Excerpt:
········
Whilst Mother’s Day is a joyous occasion for many, it is important to remember that for some, particularly those who have lost a baby, it can be incredibly difficult. For those women, Mother’s Day is often a painful reminder of the baby who is not here and can bring up feelings of grief that may not have surfaced for a long time. It is really important to allow yourself to acknowledge those emotions and practice some self care.
On anniversaries, birthdays and dates such as Mother’s Day, looking after yourself and allowing those around you to provide the emotional support you need is paramount. I believe one of the most important principles of self-care is to be kind to yourself. Being kind to yourself will mean something different for everyone – but it is important to be self-compassionate and allow yourself to do whatever you need to make that day just a little more bearable.
Being kind to yourself can involve practical things such as taking a long walk in the sunshine, having a massage, watching a movie (or bingeing on a fabulous Netflix series!), spending some time meditating or just being alone with your thoughts. It means not feeling pressured into attending family functions if you don’t feel up to it. As my own therapist once remarked long ago, on these tough days you need to be able to “wrap yourself in cotton wool”. Over the years, I have asked many clients what this would mean for them. One said it meant not being around other pregnant women, another said it was asking her partner to treat her with “softness”. Giving yourself a break and asking those around you to do the same is what you need most at these tough times.
Mother’s Day can also be a time to validate your own loss by allowing yourself to remember the baby who would have otherwise been here. So often, women tell me that they feel so incredibly alone after losing a baby. Pregnancy loss is not only the loss of that baby but also the loss of the dream that begins the moment a woman discovers she is pregnant.
Memories are incredibly important in being able to process grief. There are many ways to memorialise that baby – light a candle, plant a tree, write in a journal about what could have been. Allow yourself that time to process those emotions in your own way. Being kind to yourself will help heal the sadness.
········
Records provided:
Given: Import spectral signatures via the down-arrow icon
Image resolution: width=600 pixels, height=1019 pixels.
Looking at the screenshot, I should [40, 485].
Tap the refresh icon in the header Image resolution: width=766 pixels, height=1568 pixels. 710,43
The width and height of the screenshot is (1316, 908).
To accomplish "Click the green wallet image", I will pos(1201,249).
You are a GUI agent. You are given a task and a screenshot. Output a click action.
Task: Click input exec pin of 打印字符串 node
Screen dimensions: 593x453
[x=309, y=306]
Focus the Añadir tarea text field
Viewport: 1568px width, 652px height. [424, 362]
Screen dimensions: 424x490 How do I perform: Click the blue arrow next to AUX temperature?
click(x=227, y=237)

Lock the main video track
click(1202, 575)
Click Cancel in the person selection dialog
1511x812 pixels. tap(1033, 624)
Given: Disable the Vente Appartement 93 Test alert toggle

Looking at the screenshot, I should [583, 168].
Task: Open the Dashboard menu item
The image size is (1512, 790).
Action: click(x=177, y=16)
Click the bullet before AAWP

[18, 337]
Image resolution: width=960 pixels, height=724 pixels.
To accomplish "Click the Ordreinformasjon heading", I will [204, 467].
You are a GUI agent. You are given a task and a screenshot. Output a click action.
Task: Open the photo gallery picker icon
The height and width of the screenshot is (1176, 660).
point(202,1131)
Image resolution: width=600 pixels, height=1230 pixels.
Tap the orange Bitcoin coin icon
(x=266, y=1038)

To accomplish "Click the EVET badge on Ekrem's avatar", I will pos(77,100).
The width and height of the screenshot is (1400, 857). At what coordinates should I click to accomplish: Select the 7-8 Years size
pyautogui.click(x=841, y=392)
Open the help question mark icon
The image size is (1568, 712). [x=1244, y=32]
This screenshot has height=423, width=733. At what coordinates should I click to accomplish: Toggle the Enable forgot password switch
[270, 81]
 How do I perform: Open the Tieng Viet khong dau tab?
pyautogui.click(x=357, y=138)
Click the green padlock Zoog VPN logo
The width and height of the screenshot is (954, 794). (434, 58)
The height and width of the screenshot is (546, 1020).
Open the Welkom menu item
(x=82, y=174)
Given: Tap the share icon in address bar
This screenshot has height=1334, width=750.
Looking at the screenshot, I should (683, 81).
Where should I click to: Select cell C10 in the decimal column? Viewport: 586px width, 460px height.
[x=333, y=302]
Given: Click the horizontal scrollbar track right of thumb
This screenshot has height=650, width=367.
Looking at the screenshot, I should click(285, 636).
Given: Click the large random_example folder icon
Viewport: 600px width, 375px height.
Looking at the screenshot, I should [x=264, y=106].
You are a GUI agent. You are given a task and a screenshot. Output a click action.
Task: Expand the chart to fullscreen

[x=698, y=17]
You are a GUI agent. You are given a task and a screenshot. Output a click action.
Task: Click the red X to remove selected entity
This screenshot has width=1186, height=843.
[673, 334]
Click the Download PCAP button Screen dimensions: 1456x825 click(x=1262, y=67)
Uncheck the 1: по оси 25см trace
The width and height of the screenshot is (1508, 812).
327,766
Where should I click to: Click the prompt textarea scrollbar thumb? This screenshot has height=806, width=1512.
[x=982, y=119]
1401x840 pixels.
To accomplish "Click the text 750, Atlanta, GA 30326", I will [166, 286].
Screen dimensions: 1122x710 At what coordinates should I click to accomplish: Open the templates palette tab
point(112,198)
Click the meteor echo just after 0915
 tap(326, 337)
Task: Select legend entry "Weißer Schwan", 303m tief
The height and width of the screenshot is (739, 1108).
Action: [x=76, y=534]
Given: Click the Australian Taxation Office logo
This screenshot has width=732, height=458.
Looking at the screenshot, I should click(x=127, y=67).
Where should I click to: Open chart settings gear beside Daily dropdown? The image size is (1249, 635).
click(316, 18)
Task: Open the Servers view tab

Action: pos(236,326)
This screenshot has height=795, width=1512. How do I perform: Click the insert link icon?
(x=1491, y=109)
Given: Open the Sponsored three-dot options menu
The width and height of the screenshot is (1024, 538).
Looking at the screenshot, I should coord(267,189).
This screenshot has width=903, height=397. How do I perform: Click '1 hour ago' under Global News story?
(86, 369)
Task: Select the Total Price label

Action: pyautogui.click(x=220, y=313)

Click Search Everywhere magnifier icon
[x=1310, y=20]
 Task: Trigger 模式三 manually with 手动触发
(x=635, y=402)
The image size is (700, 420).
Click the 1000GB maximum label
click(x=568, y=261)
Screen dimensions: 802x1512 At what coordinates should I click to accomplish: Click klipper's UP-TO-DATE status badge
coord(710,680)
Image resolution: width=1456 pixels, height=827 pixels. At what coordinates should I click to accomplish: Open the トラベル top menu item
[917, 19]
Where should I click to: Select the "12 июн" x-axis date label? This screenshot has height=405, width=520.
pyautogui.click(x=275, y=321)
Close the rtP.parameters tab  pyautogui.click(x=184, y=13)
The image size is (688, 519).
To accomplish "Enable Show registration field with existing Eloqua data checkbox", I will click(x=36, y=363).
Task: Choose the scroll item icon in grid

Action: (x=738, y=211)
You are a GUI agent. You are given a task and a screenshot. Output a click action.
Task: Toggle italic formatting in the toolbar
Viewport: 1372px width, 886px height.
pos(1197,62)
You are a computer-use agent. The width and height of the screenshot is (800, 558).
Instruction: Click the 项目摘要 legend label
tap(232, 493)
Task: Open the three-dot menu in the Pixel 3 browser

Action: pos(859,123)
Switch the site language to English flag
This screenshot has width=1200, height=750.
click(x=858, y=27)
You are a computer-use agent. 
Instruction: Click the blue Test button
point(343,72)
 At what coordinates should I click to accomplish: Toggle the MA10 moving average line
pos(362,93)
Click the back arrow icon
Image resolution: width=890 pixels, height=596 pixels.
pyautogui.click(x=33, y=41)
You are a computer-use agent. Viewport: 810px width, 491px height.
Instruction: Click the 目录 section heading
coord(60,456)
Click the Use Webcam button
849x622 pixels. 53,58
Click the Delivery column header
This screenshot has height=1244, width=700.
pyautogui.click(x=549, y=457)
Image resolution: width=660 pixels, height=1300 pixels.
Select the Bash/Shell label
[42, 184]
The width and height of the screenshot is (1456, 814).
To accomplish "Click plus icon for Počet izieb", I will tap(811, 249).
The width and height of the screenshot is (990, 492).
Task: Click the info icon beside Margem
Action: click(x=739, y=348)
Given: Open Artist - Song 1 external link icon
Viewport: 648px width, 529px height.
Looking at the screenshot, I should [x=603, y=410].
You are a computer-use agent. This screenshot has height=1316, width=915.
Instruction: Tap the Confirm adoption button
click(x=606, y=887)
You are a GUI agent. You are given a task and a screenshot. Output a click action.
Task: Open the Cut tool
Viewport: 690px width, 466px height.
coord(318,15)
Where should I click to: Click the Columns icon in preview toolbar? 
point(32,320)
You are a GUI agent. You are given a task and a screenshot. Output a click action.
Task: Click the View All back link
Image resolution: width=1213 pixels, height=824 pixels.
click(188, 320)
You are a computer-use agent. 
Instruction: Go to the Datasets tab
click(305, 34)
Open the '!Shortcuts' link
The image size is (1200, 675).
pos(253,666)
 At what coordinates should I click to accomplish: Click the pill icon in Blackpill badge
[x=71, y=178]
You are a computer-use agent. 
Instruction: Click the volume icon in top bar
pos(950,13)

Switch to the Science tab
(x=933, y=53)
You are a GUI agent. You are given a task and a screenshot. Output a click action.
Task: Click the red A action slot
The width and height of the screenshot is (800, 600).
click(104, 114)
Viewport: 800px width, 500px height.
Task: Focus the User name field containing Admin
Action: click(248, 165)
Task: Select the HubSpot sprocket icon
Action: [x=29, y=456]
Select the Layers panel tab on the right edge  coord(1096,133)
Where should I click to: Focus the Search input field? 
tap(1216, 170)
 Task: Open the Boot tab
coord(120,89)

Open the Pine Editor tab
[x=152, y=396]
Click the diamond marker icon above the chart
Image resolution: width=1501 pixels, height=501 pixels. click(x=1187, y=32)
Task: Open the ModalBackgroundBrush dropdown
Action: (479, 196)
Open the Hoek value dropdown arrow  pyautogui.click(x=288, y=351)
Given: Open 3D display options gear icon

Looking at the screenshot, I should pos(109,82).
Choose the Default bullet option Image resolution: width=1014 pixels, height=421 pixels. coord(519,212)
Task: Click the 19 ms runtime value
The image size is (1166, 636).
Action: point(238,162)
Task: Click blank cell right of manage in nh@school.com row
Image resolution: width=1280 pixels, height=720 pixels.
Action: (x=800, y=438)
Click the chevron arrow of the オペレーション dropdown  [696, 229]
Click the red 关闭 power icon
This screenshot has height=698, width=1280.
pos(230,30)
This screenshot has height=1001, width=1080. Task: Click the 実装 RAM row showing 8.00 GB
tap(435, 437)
········
List of tasks:
1/ The text on Mother's Day after losing a baby says the day can be incredibly difficult for some women. In one to three sentences, explain why it gives that reason.
2/ Reproduce the Mother's Day text word for word from "On anniversaries, birthdays" to "little more bearable.".

Responses for each task:
1/ For women who have lost a baby, Mother's Day is often a painful reminder of the baby who is not here. It can also bring up feelings of grief that may not have surfaced for a long time.

2/
On anniversaries, birthdays and dates such as Mother’s Day, looking after yourself and allowing those around you to provide the emotional support you need is paramount. I believe one of the most important principles of self-care is to be kind to yourself. Being kind to yourself will mean something different for everyone – but it is important to be self-compassionate and allow yourself to do whatever you need to make that day just a little more bearable.